No Respect, Project Nissan Sentra Spec-V part 2
By Mike Kojima
In our first installment of project Spec-V, in an effort to turn an unloved econobox into a sharply honed time attack weapon, we stripped our car to a bare shell and started construction on a roll cage. The roll cage is more than just a structure to protect the vehicles occupants in a crash; the roll cage is also the most important part of a race cars suspension system providing a ridged platform for the suspension. The chassis must be as ridged as possible for the suspension to be sensitive to adjustments and for the suspension to work properly. A flexy chassis is like a huge undamped spring that can cause unpredictable overtones to a cars handling that the worlds best dampers or suspension geometry cannot compensate for. Conversely the cage for all of its stiffness improvements must be light. It cannot weigh down a race car trading mass for stiffness.
|This big dimple die cut buttress effectively couples the cage to the floor right where some suspension pick up points attach under the car. Note the large amount of triangulation in our cage|
As we continued work on the roll cage, we added more tubes to triangulate the structure; breaking the cage down to a series of small triangles. The triangle is strong, stiff and minimalist, the most so of all structures. This makes the triangle an elegant form to use for a race car chassis giving the most strength for the least amount of weight. To help keep the weight down, the additional tubes are smaller in diameter and of thinner wall than the mandated by the rules main tubes.
|A dimple die plate secures the cage to the B-Pillar effectively combining the stiffness of the roof structure and the cage together making a more efficient structure|
Another way to make the cage work more efficiently is to tie it into the unibody. Most modern chassis are unibody construction. A unibody gets its strength from the folded sections of sheetmetal that it is stamped from. The entire stamped structure from the outer body panels to the inner panels and rails contribute to the structural strength. To take advantage of the unibodies inherit stiffness, we tied the cage to it in many places with dimple die pressed plates.
|A long dimple die gusset securely couples the A-pillar to the roll cage|
The raised dimple die cut holes in the plates give them more stiffness as well as reduce their weight.
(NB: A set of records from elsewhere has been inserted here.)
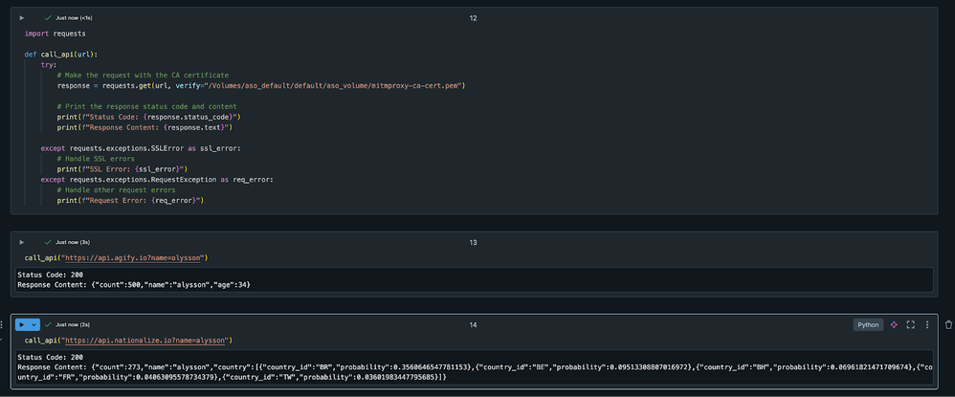Change the Python cell language selector

tap(868, 324)
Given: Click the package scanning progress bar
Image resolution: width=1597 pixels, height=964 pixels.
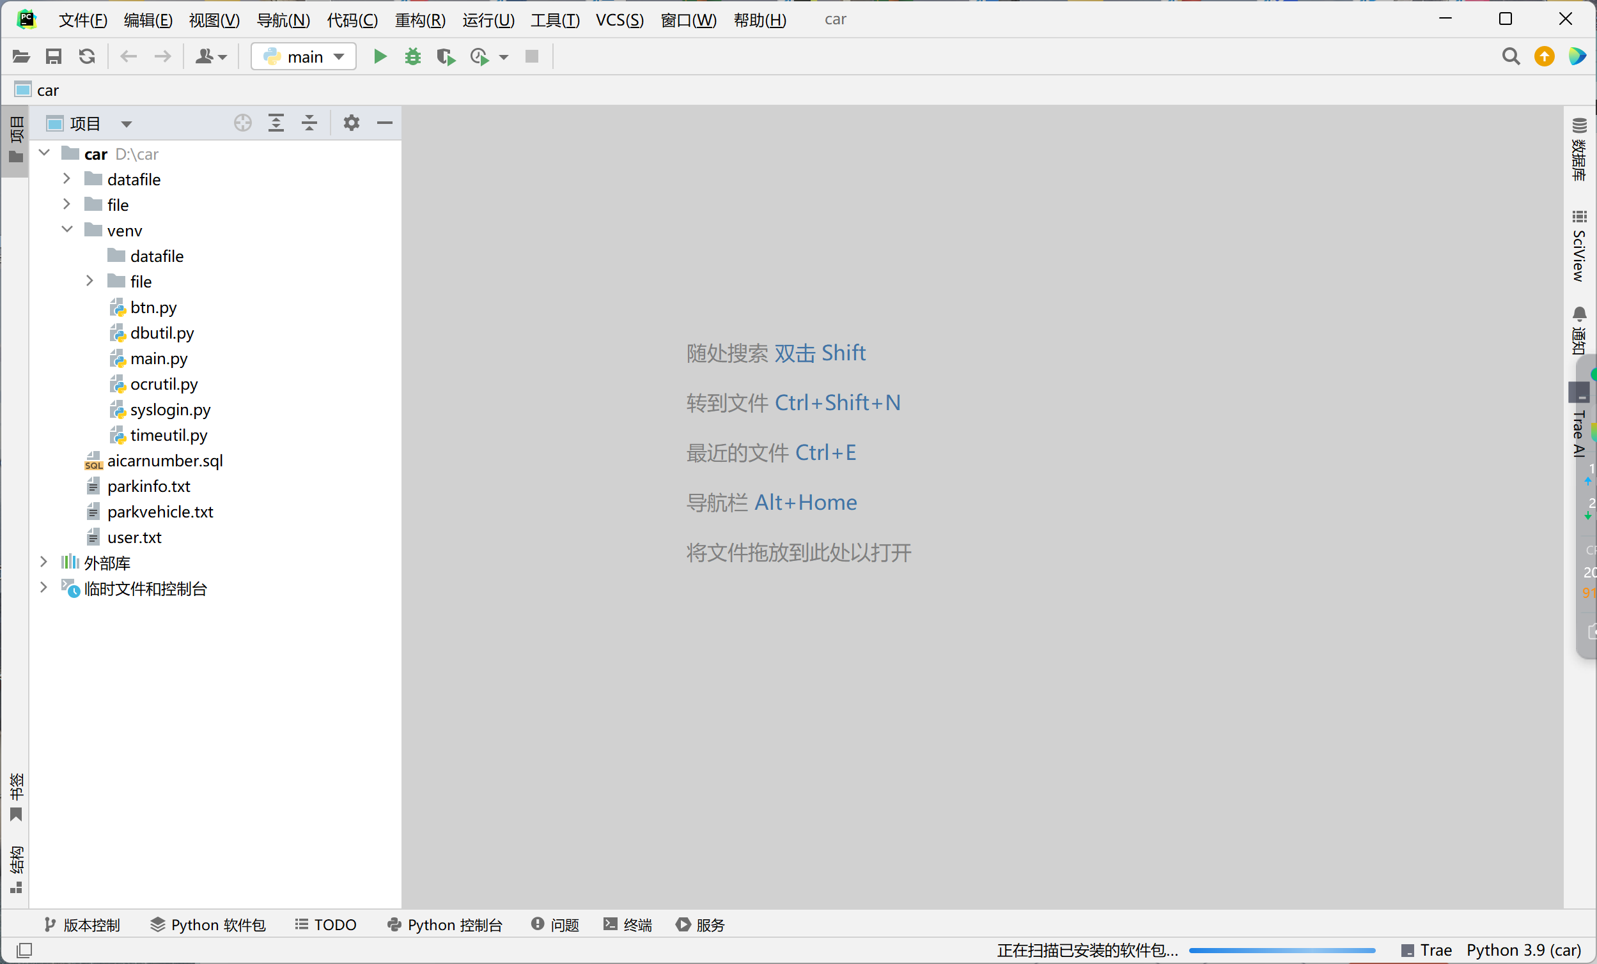Looking at the screenshot, I should point(1282,950).
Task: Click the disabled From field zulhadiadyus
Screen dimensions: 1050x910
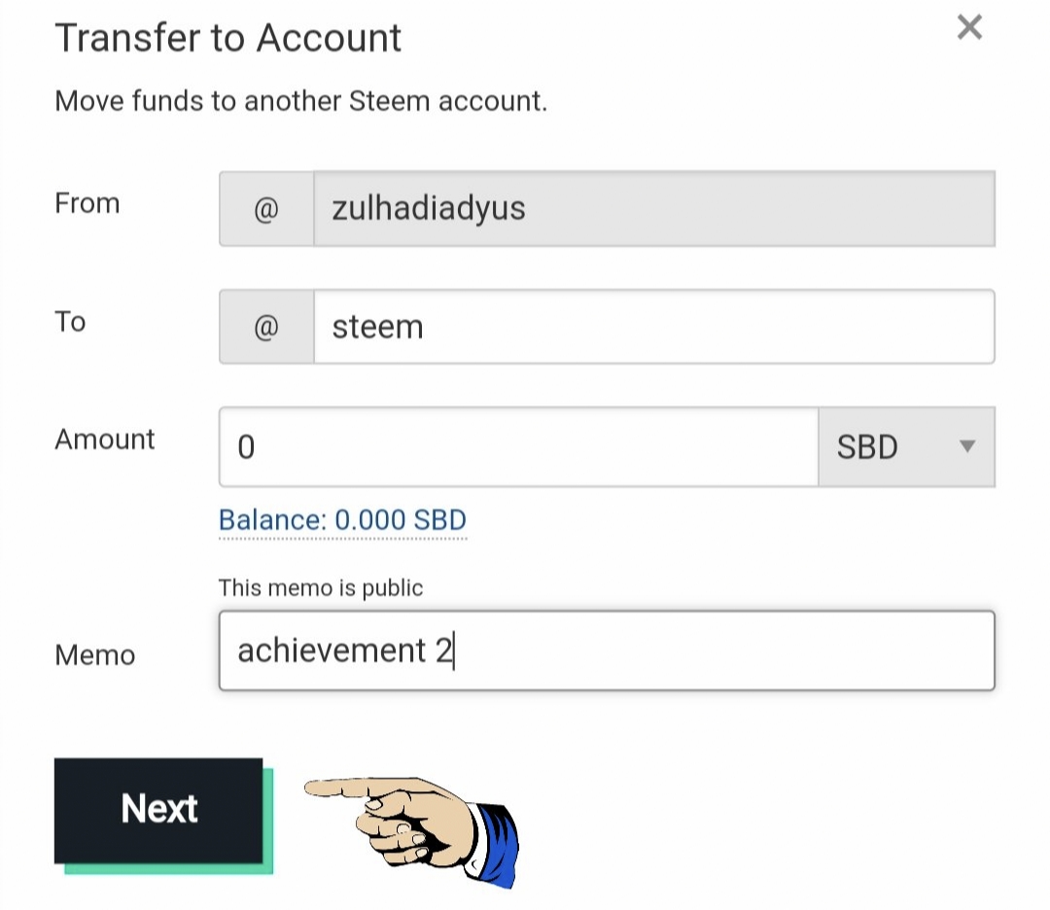Action: 652,208
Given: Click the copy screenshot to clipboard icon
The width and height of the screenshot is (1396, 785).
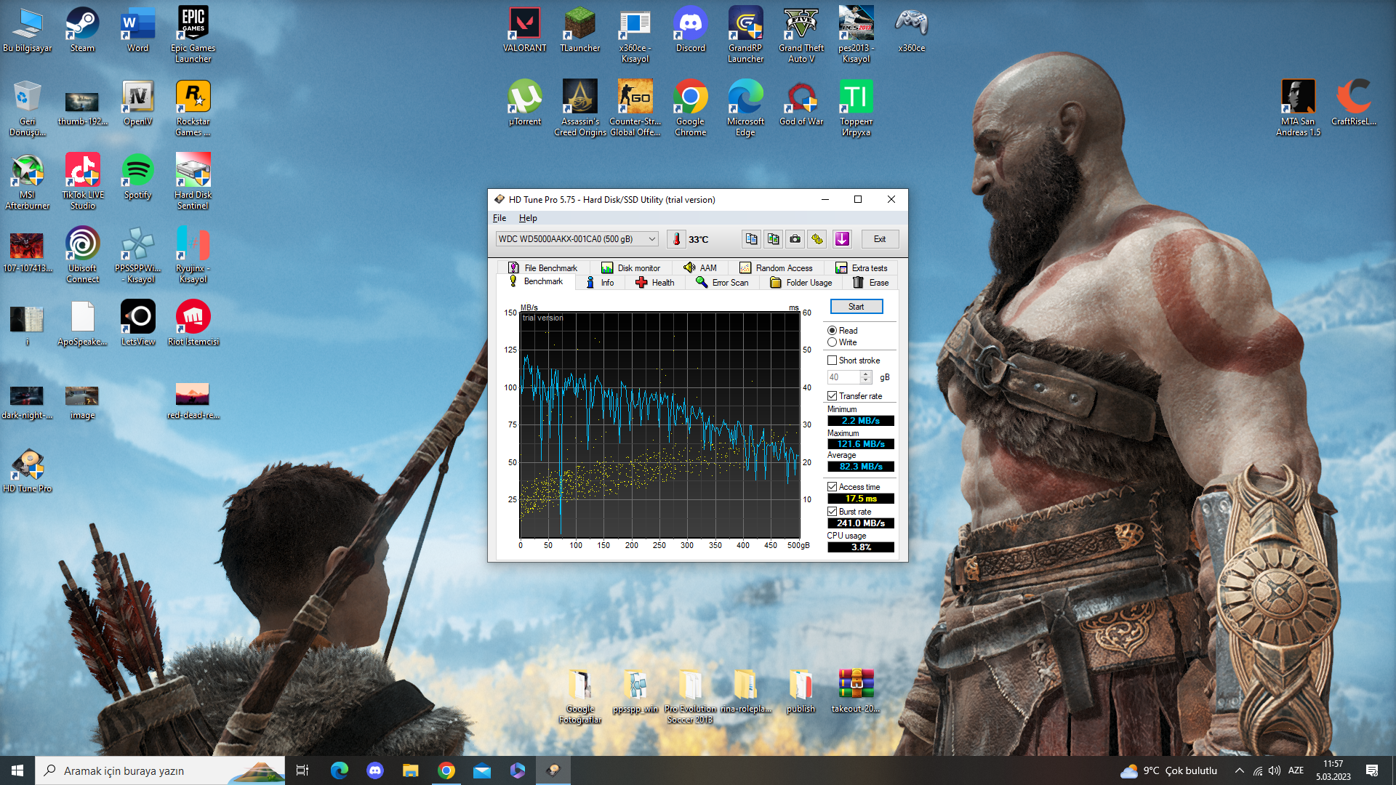Looking at the screenshot, I should (x=774, y=239).
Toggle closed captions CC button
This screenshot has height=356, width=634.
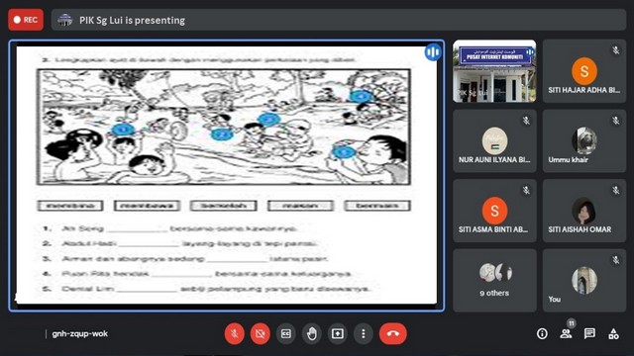[286, 334]
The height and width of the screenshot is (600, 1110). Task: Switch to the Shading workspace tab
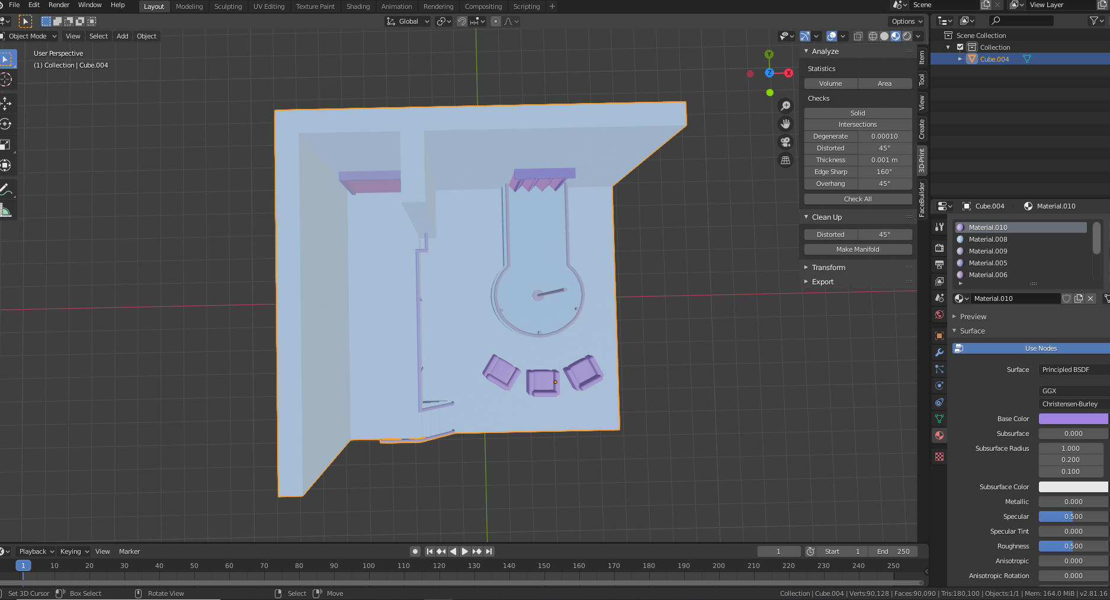(x=358, y=7)
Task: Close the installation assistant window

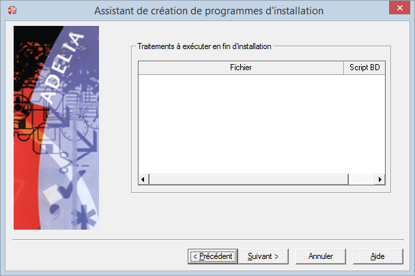Action: pos(400,7)
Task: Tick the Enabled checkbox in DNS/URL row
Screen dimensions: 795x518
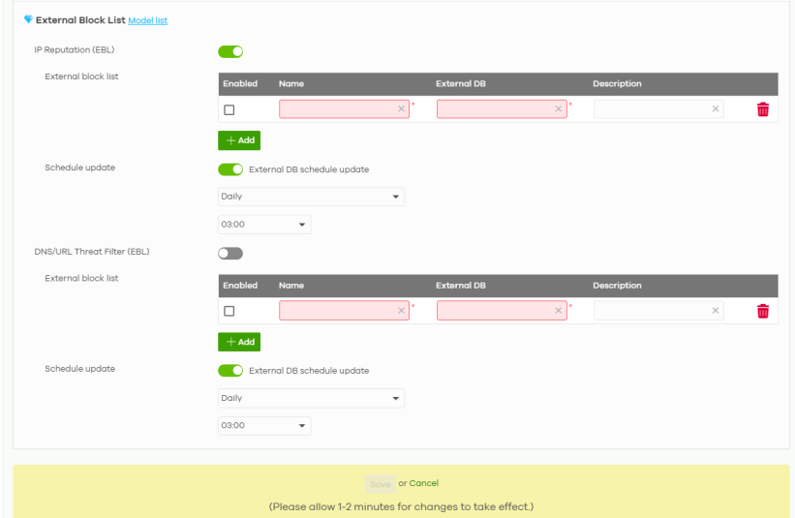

The dimples act like ribs to give the metal more resistance to bending. The dimple cut plates also look hot. We predict that they will soon become a fashion trend on the street. Perhaps the drift car look will morph into a race car look.
|This part of the cage is designed to crush in a severe side impact reducing the G loads to the driver. The heavily constructed inner X brace is the final barrier protecting the driver|
We also added a unique feature to the cage, an impact absorbing structure on the driver’s side right behind the driver’s door skin. This structure is made of lighter gauge tubing and is designed to crush inward in a severe side impact, taking up a lot of the side loads that can injure or even kill a driver. The cage’s stiff X bars act like the final protection before the driver on the inside of the crush zone.
By now it should be obvious that safety is very important to us. Besides the cage the next main piece of safety equipment is the driver’s seat. The seat is important for safety because a properly engineered seat holds the driver in place in an accident, absorb impact shock and keeps the harnesses in place in a bad crash. If the seat fails, the driver will helplessly crash around in the interior of the car facing severe injury.
|We used Sparco for all of the parts that interface with the driver, the seat, steering wheel, harness and pedals. The main reason why we selected Sparco is that their components are FIA certified. This assures consistent performance in an accident|